Abstract
Purpose:
Scleritis may be a chronic, painful, progressive, potentially blinding condition often associated with systemic connective tissue or vasculitic diseases, some of them potentially lethal. Serum cytokine profiling may contribute to the understanding of the physiopathology processes underlying scleral inflammation. Our purpose is to evaluate serum cytokine profile from patients with active scleritis.
Methods:
Two-center prospective case-control study. The serum of 16 active scleritis patients not treated with any local, periocular, or systemic immunomodulatory therapy (IMT) was analyzed with the Luminex platform (Millipore's MILLIPLEX® Human Cytokine/Chemokine kit) to determine the levels of 11 cytokines including interleukin (IL)-1β, IL-6, IL-2, IFN-γ, IL-10, IL-12p40, IL-13, IL-17A, IL-5, TNFα, and TNFβ) and with ELISA to determine the levels of TGF-β1, IL-22, and IL-23. Serum of 17 age-matched healthy volunteers was used as control. Non-parametric analysis was performed using the Mann-Whitney test for comparison of unpaired data from two groups.

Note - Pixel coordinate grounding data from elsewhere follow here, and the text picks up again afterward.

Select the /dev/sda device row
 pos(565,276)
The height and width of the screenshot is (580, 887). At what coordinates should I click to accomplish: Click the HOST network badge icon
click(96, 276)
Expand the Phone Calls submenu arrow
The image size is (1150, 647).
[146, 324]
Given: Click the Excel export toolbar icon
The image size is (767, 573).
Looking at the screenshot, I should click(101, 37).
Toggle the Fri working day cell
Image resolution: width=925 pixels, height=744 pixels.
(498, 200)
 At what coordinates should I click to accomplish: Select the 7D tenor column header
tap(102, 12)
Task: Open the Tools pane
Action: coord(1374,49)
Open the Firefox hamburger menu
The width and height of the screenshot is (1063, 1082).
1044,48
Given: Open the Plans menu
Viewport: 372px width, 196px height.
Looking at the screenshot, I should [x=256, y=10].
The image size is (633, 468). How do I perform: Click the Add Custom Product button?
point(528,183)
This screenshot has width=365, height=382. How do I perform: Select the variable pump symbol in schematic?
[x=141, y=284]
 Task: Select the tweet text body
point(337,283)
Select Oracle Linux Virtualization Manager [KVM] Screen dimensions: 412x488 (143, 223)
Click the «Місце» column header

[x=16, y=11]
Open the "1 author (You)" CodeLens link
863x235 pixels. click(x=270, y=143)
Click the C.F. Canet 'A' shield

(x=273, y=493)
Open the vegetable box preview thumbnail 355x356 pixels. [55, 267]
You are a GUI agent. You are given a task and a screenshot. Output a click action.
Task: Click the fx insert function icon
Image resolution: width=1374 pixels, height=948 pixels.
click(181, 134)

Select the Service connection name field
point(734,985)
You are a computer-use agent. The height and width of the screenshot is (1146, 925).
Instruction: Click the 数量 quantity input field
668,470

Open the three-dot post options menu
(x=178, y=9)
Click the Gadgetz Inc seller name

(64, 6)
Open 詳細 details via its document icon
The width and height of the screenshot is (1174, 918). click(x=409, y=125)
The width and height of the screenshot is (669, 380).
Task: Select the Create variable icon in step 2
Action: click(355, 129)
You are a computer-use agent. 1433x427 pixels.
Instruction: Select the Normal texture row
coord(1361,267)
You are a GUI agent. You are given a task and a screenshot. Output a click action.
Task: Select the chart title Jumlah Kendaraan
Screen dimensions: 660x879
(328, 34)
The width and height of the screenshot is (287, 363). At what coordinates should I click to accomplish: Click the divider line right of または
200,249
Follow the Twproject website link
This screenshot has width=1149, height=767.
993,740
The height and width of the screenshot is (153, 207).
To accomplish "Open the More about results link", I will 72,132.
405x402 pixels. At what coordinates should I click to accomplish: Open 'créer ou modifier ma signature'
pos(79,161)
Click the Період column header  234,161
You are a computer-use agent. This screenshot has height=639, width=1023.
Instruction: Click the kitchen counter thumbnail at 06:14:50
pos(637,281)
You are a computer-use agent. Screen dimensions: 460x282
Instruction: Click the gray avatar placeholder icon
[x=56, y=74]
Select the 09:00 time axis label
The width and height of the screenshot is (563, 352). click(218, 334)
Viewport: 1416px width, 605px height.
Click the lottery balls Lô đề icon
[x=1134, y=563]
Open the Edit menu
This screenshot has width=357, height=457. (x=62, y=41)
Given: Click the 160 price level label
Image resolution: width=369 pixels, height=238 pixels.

Cytokine profile from patients with scleritis were correlated with type of scleritis (non-necrotizing and necrotizing), degree of inflammation (0-4+:≤ 2+ and >2+), and systemic associated disease (yes or no).
Results:
Serum levels of interleukin IL-22 were elevated in active scleritis patients naïve to IMT compared with that of controls (4,66+/-0,84 pg/mL vs 1,91+/-0,39 pg/mL, P=0.008). Those levels trended down after scleritis remission with the use of IMT (P<0.05). The serum levels of other cytokines were not significantly different from control levels. No significant correlations were found with specific cytokine profiles and type of scleritis or systemic associate disease, probably limited by the small number of patients. Serum levels of IL-2, IL-6 and TNFβ were significantly elevated in patients with >2+ inflammation (P<0.05).
Conclusions:
Serum levels of IL-22 are significantly elevated in active scleritis patients naïve to IMT. IL-22, a T helper (Th)17 and Th22 derived cytokine, may play a critical role in the physiopathology of scleritis and could be a promising therapeutic target.